The day before the election the Regina Leader Post newspaper stated: “It is just plain stupid to
say it does not matter who wins this election where the answer to the question
will affect vitally the way of living of every individual, will affect the right
to own and use property, will enthrone a stultifying dictatorial system; and
may start Canada on the road to strife and devastation that has been followed
by European countries which faced the same issue and failed to settle it
decisively on the first vote.”
The above quote and most of the information in this blog
comes from the book “Dream No Little Dreams: A Biography of the Douglas Government of
Saskatchewan, 1944 - 1961” by A.W. Johnson. He wrote it as his Ph.D.
dissertation at Harvard in 1963 and it was later rewritten and published as a
book. And by the way, the world did not end after that election, Saskatchewan
did not become a dictatorship, and we didn't lose the right to own property.
George Santayana said, “Those who do not remember the past
are condemned to repeat it.” Many now, I think, have forgotten the past, forgotten
some of the roots of this province, the cooperation that took it out of the dark ages of poverty and difficulty
and began to bring it to brighter days.
The Regina Manifesto (1933) of the CCF stated in part, “The
present order is marked by glaring inequalities of wealth and opportunity, by
chaotic waste and instability; and in an age of plenty it condemns the great
mass of people to poverty and insecurity. Power has become more and more
concentrated into the hands of a small irresponsible minority of financiers and
industrialists.” Sound familiar? Sound current?

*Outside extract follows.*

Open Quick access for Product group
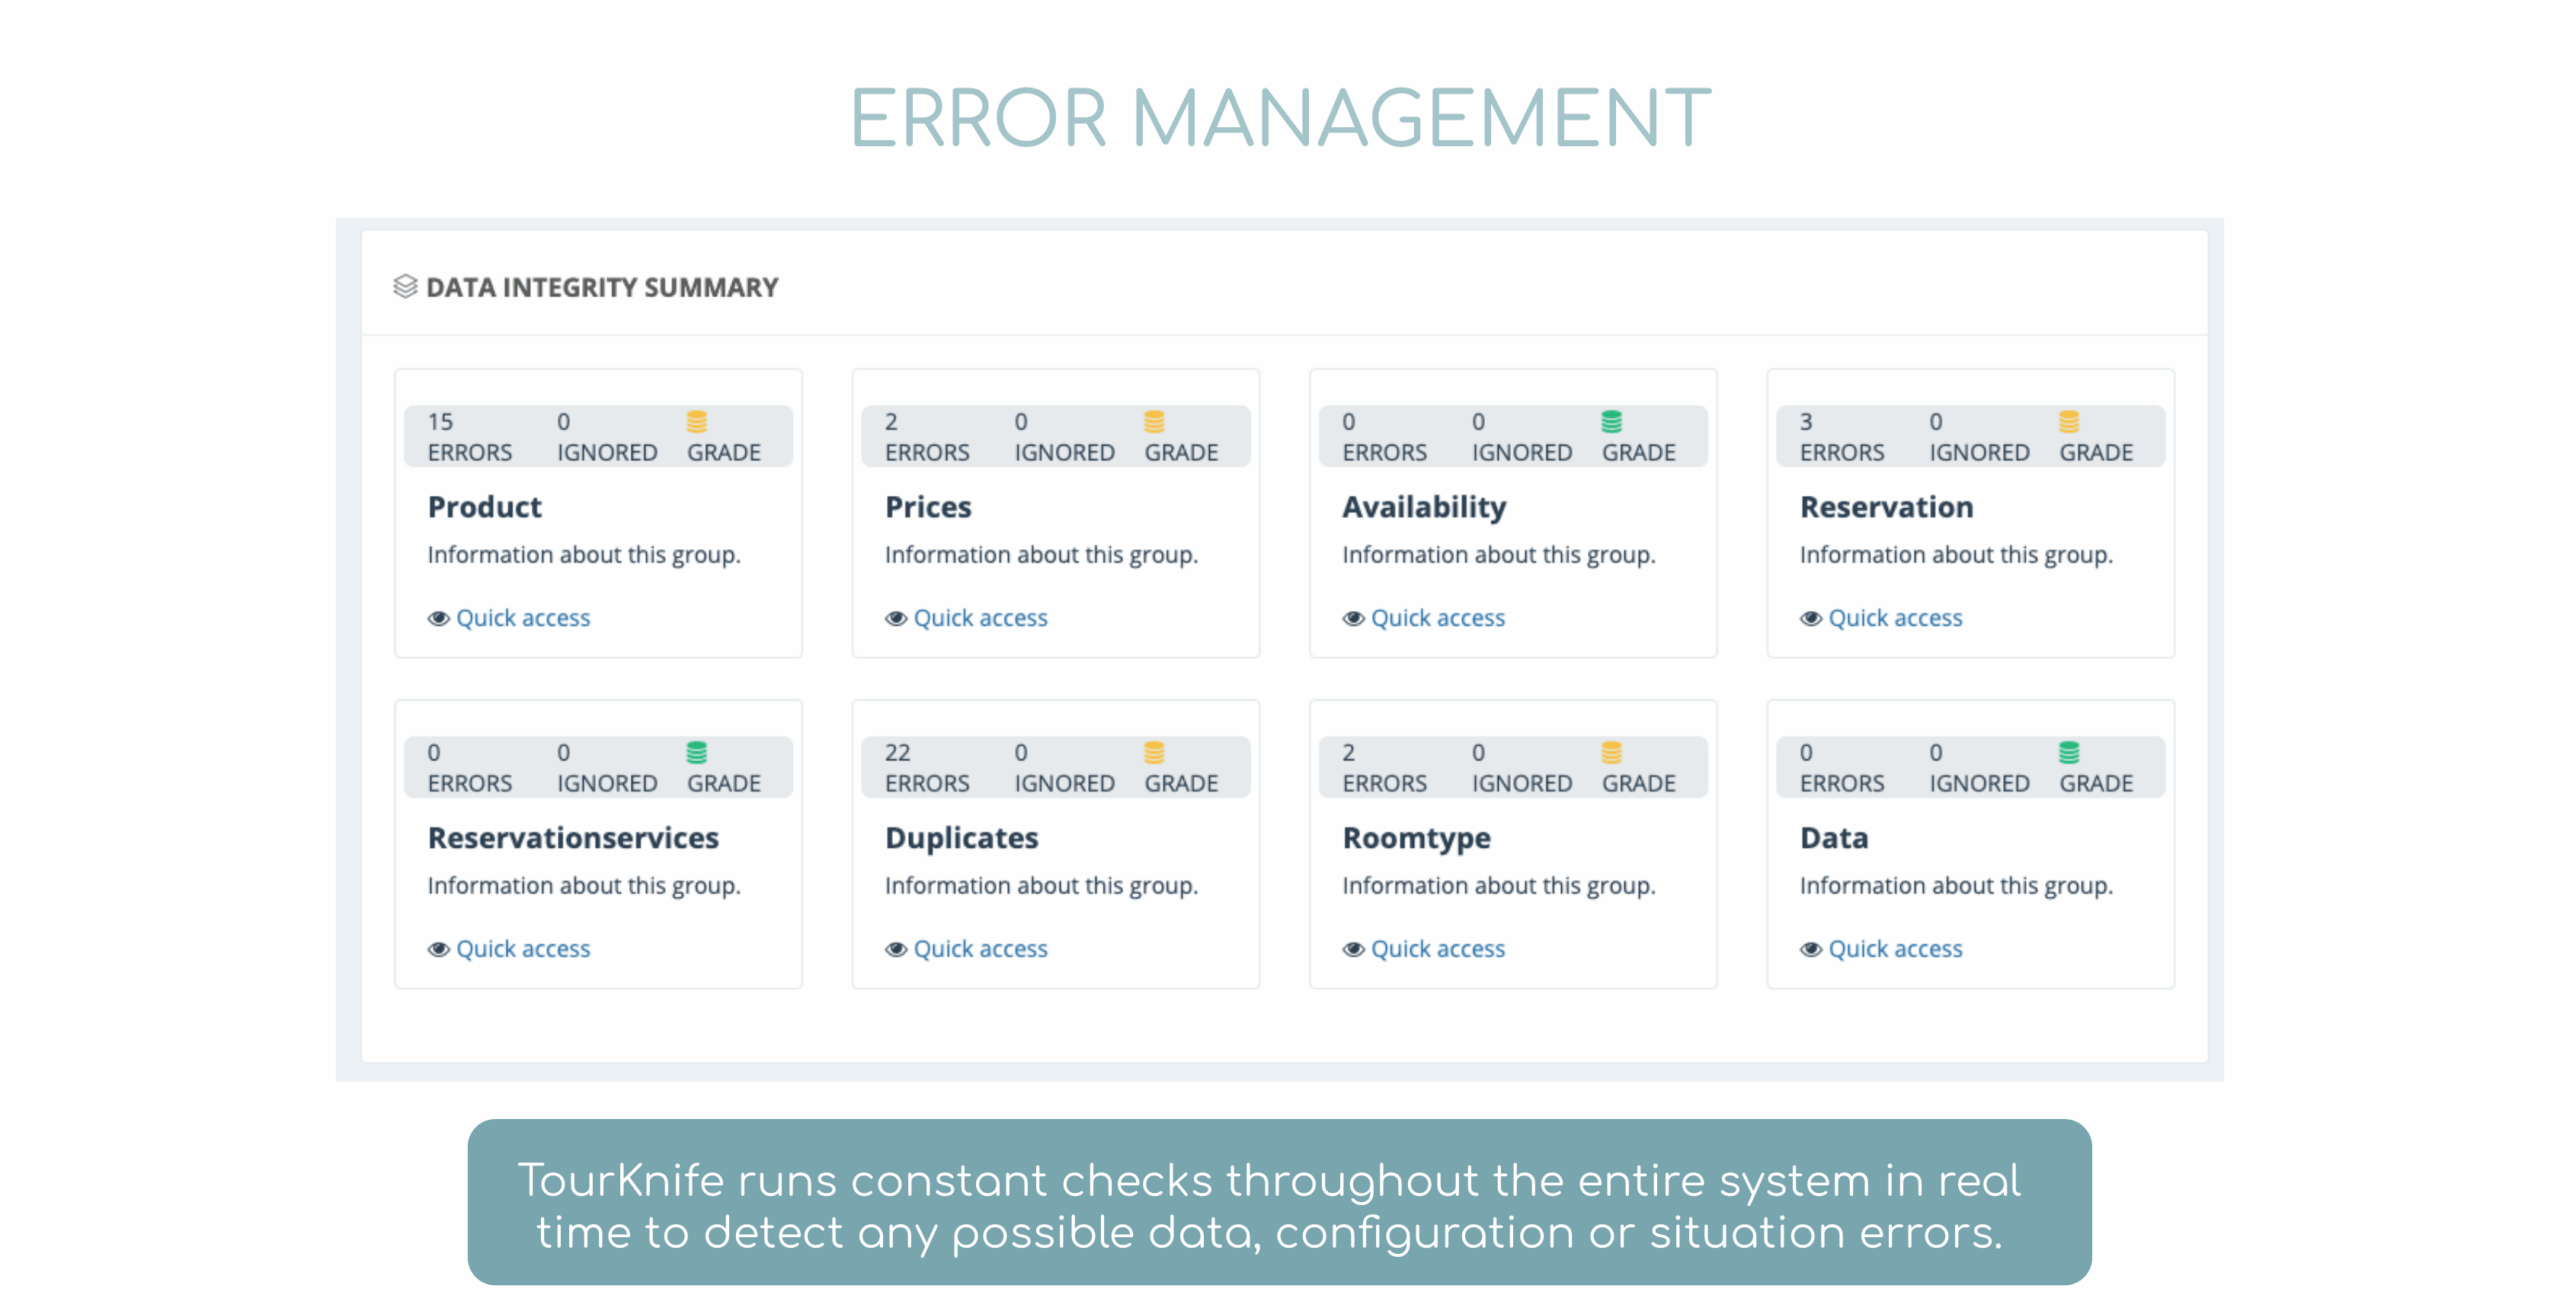Screen dimensions: 2560x1295 523,618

Johnson was uniquely qualified to write this book because he
spent many years in Saskatchewan government working in various capacities. He
was able to provide an insider’s view of how government can work.
“Dream No Little Dreams” gives us the roots of the CCF, the
social issues that led to its founding, its values and policies, and the people
who made it successful. Johnson takes us into the first months of the new
government and beyond. The average age of cabinet ministers was forty-six. Of Tommy
Douglas, Premier, Johnson writes, “My sense of him – formed from the time I
first met him in the late 1930’s as an annual guest preacher in my father’s
church, through my sixteen years as an official in his government – was that
the essence of Douglas lay in his idealism and in his capacity to inspire
others with his sense of mission.”
I've barely started this book and I highly recommend it. It’s
not a quick or an easy read, but it’s full of fascinating details of this
province’s history. The book is in the public library system, and also
available on Amazon if you want to buy it.